A young man named Patrick, from Minnesota came to visit Massimo, it turns out that Patrick works for Nyumbani and is spending 5 months in Africa for the very purposes of helping the children with HIV. We chatted a bit about the Superbowl, when Massimo said something that was rather disturbing, but very powerful, and relevant to this young man’s situation. He said:

“What’s the point of watching a football match, when someone is going to
lose. Even when your team wins. Someone walks away losing. What’s
the point?”

I had watched the Super Bowl. We woke up at 3:30 am and drove out to the outskirts of Nairobi to a bar to the only public viewing we could find, of the Super Bowl over live satellite TV. We were among maybe 3 or 4 other Americans and we sat in this cozy bar: the Simba Saloon, part of the world-famous Carnivore Restaurant (where all-you-can-eat game meat highlights the menu). We pulled up to the gate greeted by an armed guard who told us the bar was closed and we had to turn around. We said “we can’t even watch the game?” “Oh you are here for the American game… please come in”. It was very surreal to be watching the Super Bowl in Kenya, in a bar, live at 4am, with 5 Americans.
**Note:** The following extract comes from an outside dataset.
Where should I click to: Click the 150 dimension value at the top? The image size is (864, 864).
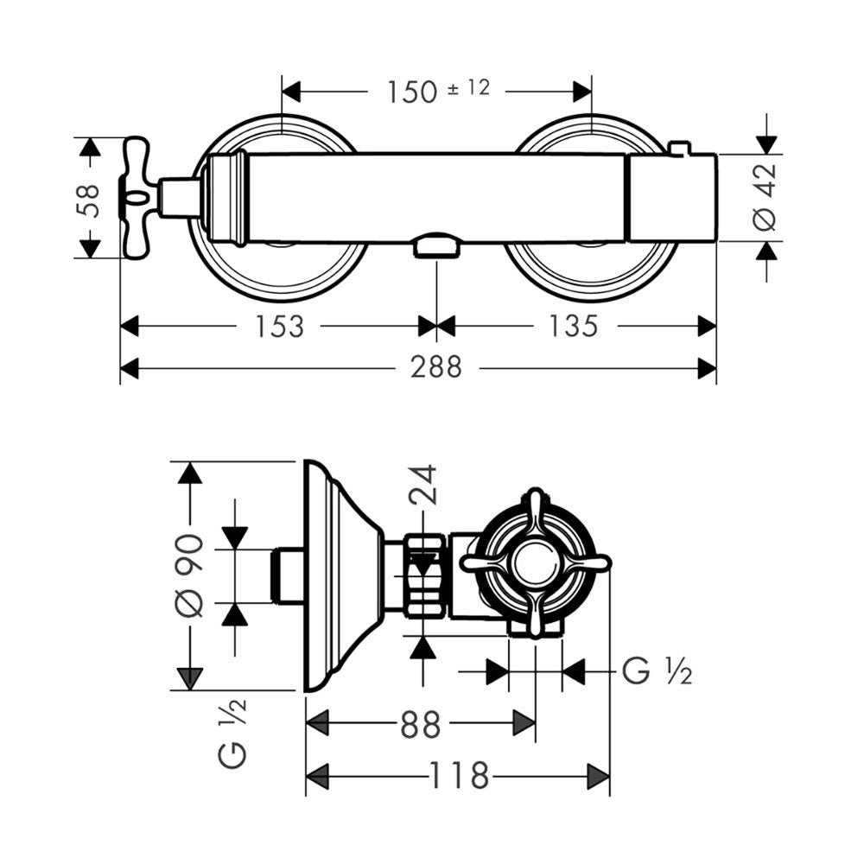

And so I’m taken back to the hospital room with Massimo, where I’m asked the question that will haunt me for a long time “what is the point?”

Who knows.



The boyz!!: Moses Akoko, myself, George Ojwang!

facebooktwittergoogle_plus

I moved to Nairobi and forgot my toothbrush

It’s annoying but i’m sitting on this plane to Nairobi, and i’m just thinking about all the people I didn’t have a chance to say bye to, what i forgot to bring with me, and it totally makes me lose my peace. Maybe if I can think about what I have accomplished these last few months, it will make things better?

Nope, not working.

This blog is in realtime, folks, enjoy. Moment… by moment.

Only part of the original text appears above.